LAUSR

The extracellular matrix (ECM) is a complex and dynamic meshwork of extracellular macromolecules that plays a key role in cancer progression and metastasis. The matrisome encompasses the genes encoding ECM and ECM-associated secretory proteins, and elucidating the protein-protein interactions (PPIs) of the matrisome is a promising area of study in the quest for a better understanding of cancer pathology and therapeutics. Proximity labeling, a powerful technique for investigating protein interactomes based on enzyme-fusion constructs and affinity chromatography, has considerable potential in detailing the protein-protein interactions of the matrisome.

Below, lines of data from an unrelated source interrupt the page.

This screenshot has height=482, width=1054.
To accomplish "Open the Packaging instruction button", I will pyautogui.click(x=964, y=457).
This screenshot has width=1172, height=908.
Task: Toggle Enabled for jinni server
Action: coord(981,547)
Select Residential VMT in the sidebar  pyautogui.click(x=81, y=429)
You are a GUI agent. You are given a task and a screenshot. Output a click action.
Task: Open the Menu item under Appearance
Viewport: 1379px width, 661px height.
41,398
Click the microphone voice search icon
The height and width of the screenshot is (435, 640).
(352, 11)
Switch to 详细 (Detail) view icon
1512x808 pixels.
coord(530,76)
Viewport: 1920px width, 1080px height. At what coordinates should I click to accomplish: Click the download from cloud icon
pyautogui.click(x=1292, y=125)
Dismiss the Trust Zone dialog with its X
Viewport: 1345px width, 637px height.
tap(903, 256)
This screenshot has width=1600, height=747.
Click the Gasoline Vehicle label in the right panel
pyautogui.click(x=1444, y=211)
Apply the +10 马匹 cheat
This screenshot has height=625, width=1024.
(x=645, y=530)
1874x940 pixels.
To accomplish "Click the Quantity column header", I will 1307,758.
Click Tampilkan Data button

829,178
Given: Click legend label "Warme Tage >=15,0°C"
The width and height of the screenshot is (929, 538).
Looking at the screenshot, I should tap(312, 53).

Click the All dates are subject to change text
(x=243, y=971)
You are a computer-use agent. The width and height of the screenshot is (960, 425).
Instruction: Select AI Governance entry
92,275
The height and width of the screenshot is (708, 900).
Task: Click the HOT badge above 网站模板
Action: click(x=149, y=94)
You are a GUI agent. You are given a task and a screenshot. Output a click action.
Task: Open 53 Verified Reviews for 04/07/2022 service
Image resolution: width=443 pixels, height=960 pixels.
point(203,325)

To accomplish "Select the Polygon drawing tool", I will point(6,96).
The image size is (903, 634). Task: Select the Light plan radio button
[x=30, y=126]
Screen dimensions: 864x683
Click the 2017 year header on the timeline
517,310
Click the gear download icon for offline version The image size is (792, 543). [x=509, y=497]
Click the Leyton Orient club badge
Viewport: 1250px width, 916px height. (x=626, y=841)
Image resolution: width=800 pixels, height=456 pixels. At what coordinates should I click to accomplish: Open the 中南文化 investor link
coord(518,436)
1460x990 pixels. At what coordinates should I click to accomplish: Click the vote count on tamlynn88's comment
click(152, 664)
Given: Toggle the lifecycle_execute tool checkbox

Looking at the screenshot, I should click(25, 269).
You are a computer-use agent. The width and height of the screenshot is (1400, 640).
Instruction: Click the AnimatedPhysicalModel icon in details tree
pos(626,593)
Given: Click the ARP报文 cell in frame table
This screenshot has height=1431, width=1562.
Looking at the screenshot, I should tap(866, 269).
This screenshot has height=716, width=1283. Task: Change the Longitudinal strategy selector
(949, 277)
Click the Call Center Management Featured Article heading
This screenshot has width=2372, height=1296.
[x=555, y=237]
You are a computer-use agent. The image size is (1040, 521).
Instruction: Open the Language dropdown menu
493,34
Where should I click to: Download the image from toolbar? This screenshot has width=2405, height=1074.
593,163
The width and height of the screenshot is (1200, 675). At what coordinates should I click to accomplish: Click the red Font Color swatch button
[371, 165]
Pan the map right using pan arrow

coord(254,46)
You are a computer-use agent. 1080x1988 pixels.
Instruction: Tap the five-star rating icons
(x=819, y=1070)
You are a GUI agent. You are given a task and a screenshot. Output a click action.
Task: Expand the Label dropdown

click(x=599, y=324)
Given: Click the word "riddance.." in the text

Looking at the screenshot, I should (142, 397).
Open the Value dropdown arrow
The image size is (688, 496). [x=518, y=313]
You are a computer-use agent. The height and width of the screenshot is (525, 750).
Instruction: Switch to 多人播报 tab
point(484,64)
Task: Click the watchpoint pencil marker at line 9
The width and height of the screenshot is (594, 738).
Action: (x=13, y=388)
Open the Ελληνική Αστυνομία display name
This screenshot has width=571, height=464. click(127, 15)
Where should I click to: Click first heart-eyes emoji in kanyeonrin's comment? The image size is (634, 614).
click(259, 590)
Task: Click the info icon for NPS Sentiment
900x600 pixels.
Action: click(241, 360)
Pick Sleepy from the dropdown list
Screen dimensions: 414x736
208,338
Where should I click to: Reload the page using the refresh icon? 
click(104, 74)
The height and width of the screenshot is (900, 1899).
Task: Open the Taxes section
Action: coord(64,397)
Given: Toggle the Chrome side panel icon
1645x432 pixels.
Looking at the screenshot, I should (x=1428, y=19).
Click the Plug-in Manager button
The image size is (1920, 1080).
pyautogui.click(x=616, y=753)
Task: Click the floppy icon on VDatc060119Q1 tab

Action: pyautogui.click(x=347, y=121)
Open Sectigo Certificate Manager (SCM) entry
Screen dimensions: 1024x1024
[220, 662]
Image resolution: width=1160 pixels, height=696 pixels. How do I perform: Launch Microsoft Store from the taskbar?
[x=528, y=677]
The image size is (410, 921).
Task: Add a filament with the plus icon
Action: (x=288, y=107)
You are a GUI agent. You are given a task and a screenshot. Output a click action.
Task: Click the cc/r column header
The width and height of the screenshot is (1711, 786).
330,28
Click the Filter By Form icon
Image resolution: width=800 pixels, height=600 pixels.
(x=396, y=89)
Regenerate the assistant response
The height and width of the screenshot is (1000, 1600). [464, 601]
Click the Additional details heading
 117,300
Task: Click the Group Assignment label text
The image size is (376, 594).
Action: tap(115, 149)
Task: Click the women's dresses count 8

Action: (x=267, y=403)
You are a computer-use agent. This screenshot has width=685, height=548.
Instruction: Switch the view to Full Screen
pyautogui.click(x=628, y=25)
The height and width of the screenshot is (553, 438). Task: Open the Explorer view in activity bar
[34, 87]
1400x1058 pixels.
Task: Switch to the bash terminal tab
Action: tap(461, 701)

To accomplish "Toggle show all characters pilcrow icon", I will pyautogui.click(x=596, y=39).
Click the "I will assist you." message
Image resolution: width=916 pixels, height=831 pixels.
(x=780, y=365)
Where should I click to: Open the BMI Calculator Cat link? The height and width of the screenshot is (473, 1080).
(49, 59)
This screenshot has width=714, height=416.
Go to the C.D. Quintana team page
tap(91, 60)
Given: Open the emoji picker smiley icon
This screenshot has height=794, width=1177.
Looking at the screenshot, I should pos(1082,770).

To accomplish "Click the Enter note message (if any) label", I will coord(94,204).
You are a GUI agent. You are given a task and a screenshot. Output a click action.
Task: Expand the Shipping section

We have recently had success in developing a proximity labeling approach based on fusion constructs containing the biotinylating enzymes BioID2 and TurboID. We apply this approach to gain new insights into the interactome of the matrisome protein tissue inhibitor of metalloproteinase 2 (TIMP2), a protein found to have antitumorigenic potential. At present, we seek to expand this approach to other ECM protein targets, including tissue inhibitor of metalloproteinase 3 (TIMP3) and thrombospondin-1 (THBS-1). TIMP3 has been shown to possess anti-tumor properties, with loss of TIMP3 function associated with poor prognosis in multiple cancers. THBS-1 is a large (129 kDa) ECM protein that is relatively promiscuous with diverse functions in the tumor microenvironment. Expression of THBS-1 is frequently lost during oncogenesis, and such loss is associated with poor prognosis in some cancers. We describe how ePL can be expanded to these matrisome targets in different cellular systems (adherent vs. suspension) and show that ePL assays can be performed with stable and transient transgene expression. We show that ePL is a suitable method for studying PPIs in novel matrisome targets and expect to apply the technique to further targets in the near future. Citation Format: Joshua Rich, Sadeechya Gurung, Sukhbir Kaur, David Roberts, William Stetler-Stevenson, David Peeney. Expansion of the extracellular proximity labeling (ePL) technique to novel matrisome targets. [abstract]. In: Proceedings of the American Association for Cancer Research Annual Meeting 2023; Part 1 (Regular and Invited Abstracts); 2023 Apr 14-19; Orlando, FL. Philadelphia (PA): AACR; Cancer Res 2023;83(7_Suppl):Abstract nr 4695.